Heh. Who knows. I guess comparing an answer in an online interview to a paragraph from a thesis is a bit silly too.

But, do you know what isn't silly? Comparing both to a music video.

And then this comment from the interviewer.

"You talk about the playful city, and the importance of play, and how play in cities can extend beyond the stadiums and other sanctioned heterotopian sites through the transformative power of carnival. Would you agree that graffiti, like skateboarding, longboarding, urban exploration, geocaching, parkour - or any of the other forms of independent repurposing of the city and its infrastructure for play that exist - are like carnival without end?"

I'm only posting this quote because longboarding caught my eye. As far as I know, and I could be wrong, longboarding is riding a longboard down the street. There aren't tricks and kickflips and grinds on cement ledges like there is with regular skateboarding. I'm not suggesting one is better than another, but if you're just using it as a mode of transportation it lacks a transgressive depth. Something that comes about once a space is re-imagined and used differently. To include it in the list I ask myself why bicycling isn't on there?
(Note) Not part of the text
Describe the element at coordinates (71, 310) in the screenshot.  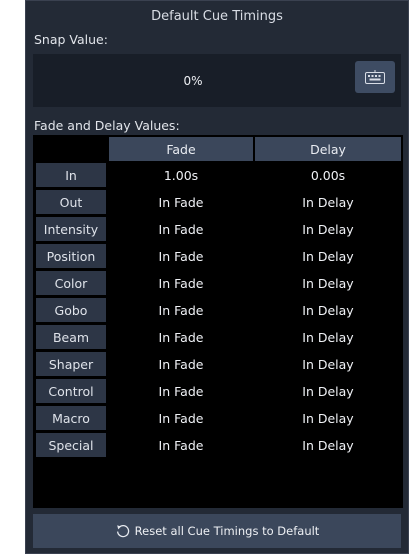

They go along roads and aren't cars too. And if bikes were there, should all types of cycling be included? Similar questions could be asked about walking fer crimminy's sake...and on and on and on.

So what is considered as transgressive in urban space? That's the 20 million dollar question. Does it require intent behind the act? Is anyone on a skateboard transgressive or is the kid in it purely for the look something less? Can a person only be transgressive if they seek out the opportunities? Do we get to call them mindless automatons if they don't?

Questions without end.

As I said at the start, it's nice that others have considered similar issues and topics I invested so much effort and time in (but why didn't they publish their books before I was writing?). I'll leave the discussion to them for the time being because whenever I try to get involved I ask more questions than I manage to find answers.

And that makes me dizzy.

To end the discussion I'll simply say, make sure you PLAY at every opportunity and as far as I'm concerned the city will somehow become a better place.

Playing makes me dizzy too, but in a good way.